In sostanza, quindi, la richiesta “coincidenza dell’area di sedime e del volume dell’edificio ricostruito con quello demolito, nei limiti dell’altezza massima di quest’ultimo” potrebbe essere letta non come condizione generale, applicabile ad ogni ipotesi di ricostruzione, ma solo limitatamente a quei casi particolari in cui si desideri mantenere le distanze preesistenti, derogatorie del DM 1444/1968.
In quest’ottica, la norma può essere interpretata nel senso che in tutti i casi in cui la ricostruzione implichi il mutamento dei parametri indicati nell’art. 2bis c. 1 ter (volume e/o area di sedime), non sarà possibile mantenere le distanze originarie e derogatorie ma sarà necessario rispettare la disciplina ordinaria delle distanze.
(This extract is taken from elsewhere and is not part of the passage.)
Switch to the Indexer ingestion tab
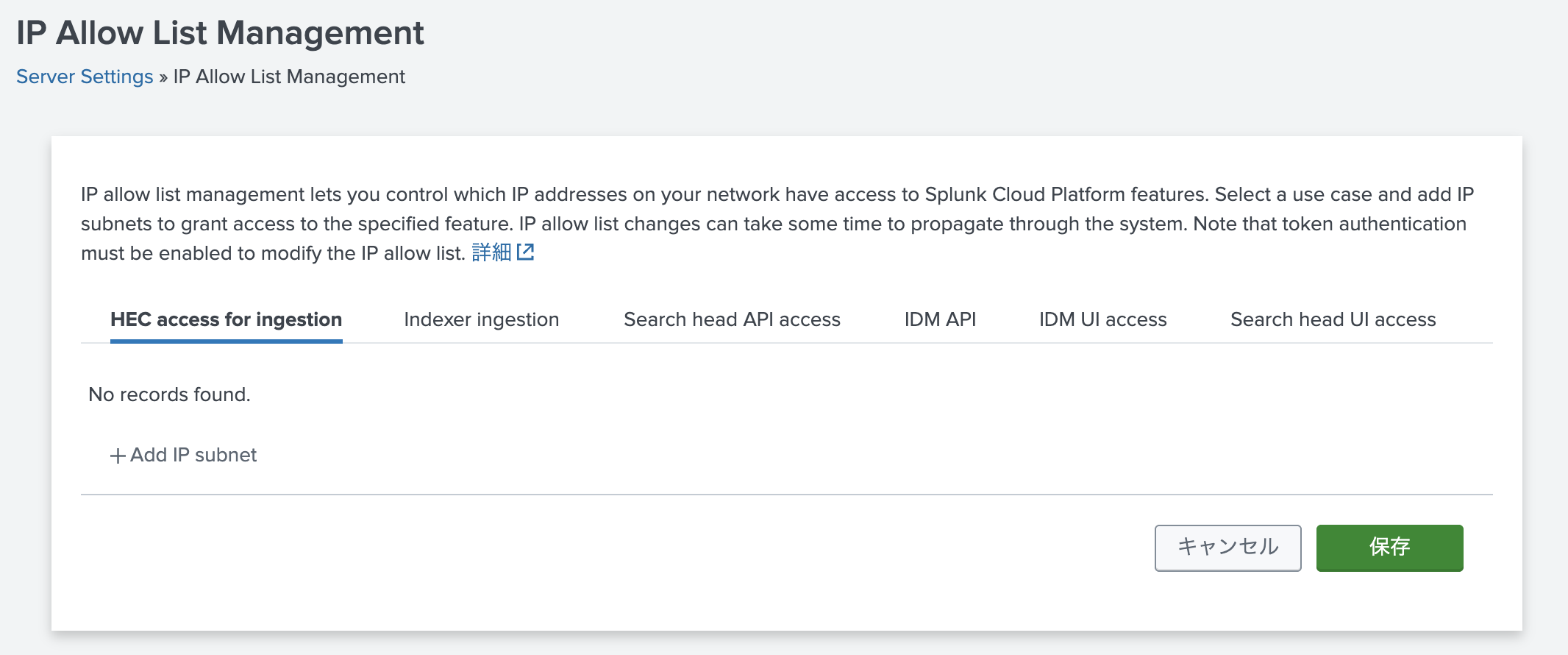click(x=481, y=319)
Sulla base della predetta interpretazione la sentenza della Corte si limiterebbe a dichiarare illegittime quelle norme che, a seguito della demolizione e della successiva ricostruzione di un manufatto, consentono di mantenere le distanze originarie e derogatorie anche in caso di modifiche di volume o di area di sedime.
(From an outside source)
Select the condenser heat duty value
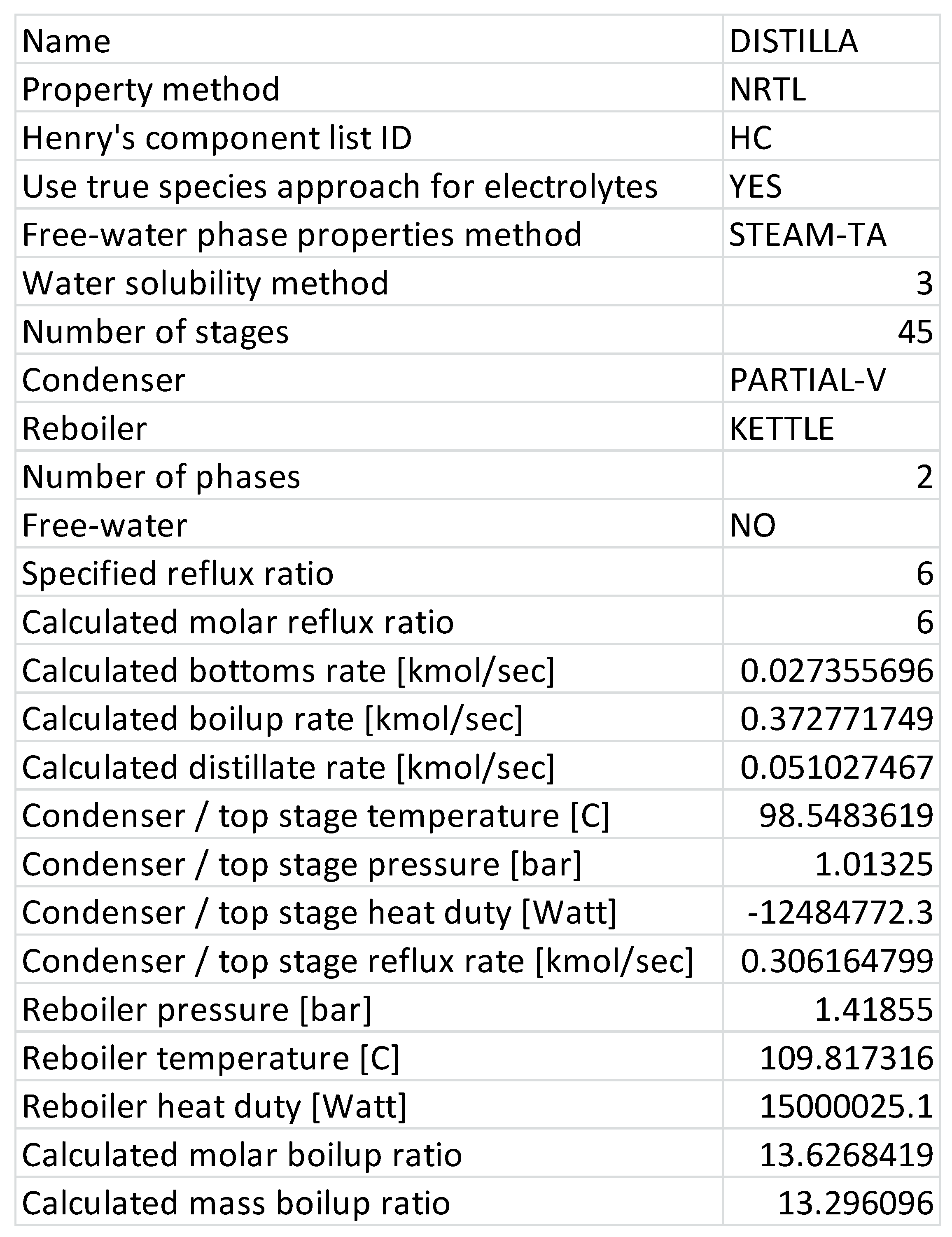The height and width of the screenshot is (1237, 952). pos(840,913)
A ben vedere però quest’ultima interpretazione, se da una parte sembra maggiormente in linea con la finalità del dl 32/2019 (Sblocca cantieri), introdotto con il dichiarato obiettivo di incentivare la cd. rigenerazione urbana, dall’altra non sembra coerente con quanto nettamente e rigidamente traspare dalla sentenza della Corte Costituzionale («Il comma 1-ter dell’art. 2-bis del t.u. edilizia […] detta evidentemente una regola unitaria, valevole sull’intero territorio nazionale, diretta […] a rispettare l’assetto urbanistico impedendo ulteriore consumo di suolo»).
In conclusione, appare quanto meno opportuno un ulteriore intervento da parte del legislatore statale per fare chiarezza e dipanare i dubbi e i timori di interpreti del diritto, tecnici e operatori economici di tutta Italia circa il reale coordinamento tra quanto recentemente introdotto dal decreto “Sblocca Cantieri” in tema di ristrutturazione ricostruttiva e il resto della normativa sull’edilizia.